Crawfish Wallet, des écrevisses à la Bordelaise
Propos recueillis le 04/09/20 par Philippe Desmond, photos Philippe Marzat.
Gaëtan Martin nous accueille chez lui au milieu de tous ses cuivres, trombones, tubas, sousaphone, une multitude de sourdines de toutes tailles faisant office de bibelots sur les meubles. Et par chance Amandine Cabald Roche nous a rejoints, et avec son sourire, pour parler du groupe Crawfish Wallet : Gaëtan Martin (trombone), Amandine Cabald Roche (voix et washboard), Jean-Michel Plassan (banjo) et Fred Lasnier (Contrebasse)
Action Jazz : alors cet été, quelle tristesse !
Gaëtan Martin : oui, nous devions jouer dans plusieurs festivals, une dizaine : Marciac, Jazz & Blues, les Musicales de Capbreton, deux jours pour Mélopée, on avait une belle saison pour un groupe qui n’a que trois ans. Avec deux jours au bis de Marciac on aurait pu certainement décrocher des engagements futurs . On devait aller à Jazz à Tours mais ils ont réduit la voilure du off à nos dépends. On voulait sortir officiellement l’album « I’m in Nola » (voir chronique) à Marciac mais on tenait à faire une sortie aussi à Bordeaux. Ce sera le 18 septembre au Rocher de Palmer grâce à la proposition de Patrick Duval. En plus c’est dans les festivals au pied de la scène qu’on vend le plus d’album. On a fait dû faire deux pressages du précédent « Daddy’s Belly » sorti il y a bientôt deux ans
AJ : c’est encourageant pour le dernier !
GM : oui en plus il est bien meilleur , l’autre nous l’avions enregistré quelques mois après la création du groupe.
AJ : parlons de cet album qui sort physiquement demain, j’ai vu des standards mais pas que ça.

# Entrées fournies
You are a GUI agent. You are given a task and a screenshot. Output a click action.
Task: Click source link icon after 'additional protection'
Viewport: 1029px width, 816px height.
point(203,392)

...

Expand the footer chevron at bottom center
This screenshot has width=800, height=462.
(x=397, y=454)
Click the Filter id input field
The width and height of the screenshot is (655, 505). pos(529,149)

* * *

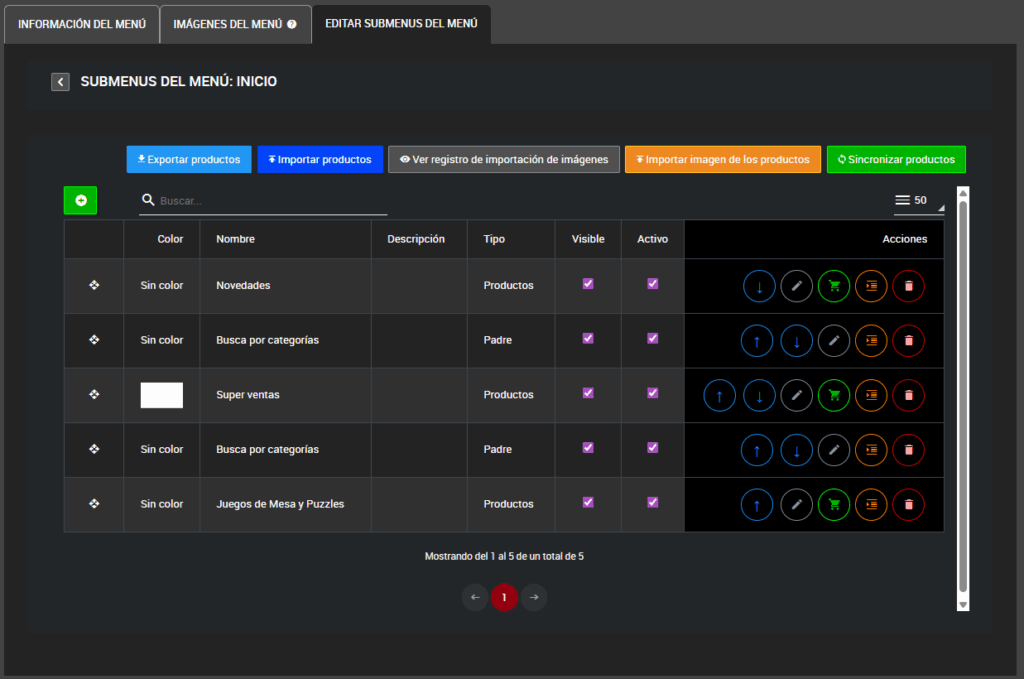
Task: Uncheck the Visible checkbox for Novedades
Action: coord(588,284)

# Consigne
Recopiez le passage de l'entretien avec Crawfish Wallet qui commence aux mots « Gaëtan Martin : oui, nous » et s'arrête après les mots « le dernier ! ».

# Votre réponse
Gaëtan Martin : oui, nous devions jouer dans plusieurs festivals, une dizaine : Marciac, Jazz & Blues, les Musicales de Capbreton, deux jours pour Mélopée, on avait une belle saison pour un groupe qui n’a que trois ans. Avec deux jours au bis de Marciac on aurait pu certainement décrocher des engagements futurs . On devait aller à Jazz à Tours mais ils ont réduit la voilure du off à nos dépends. On voulait sortir officiellement l’album « I’m in Nola » (voir chronique) à Marciac mais on tenait à faire une sortie aussi à Bordeaux. Ce sera le 18 septembre au Rocher de Palmer grâce à la proposition de Patrick Duval. En plus c’est dans les festivals au pied de la scène qu’on vend le plus d’album. On a fait dû faire deux pressages du précédent « Daddy’s Belly » sorti il y a bientôt deux ans
AJ : c’est encourageant pour le dernier !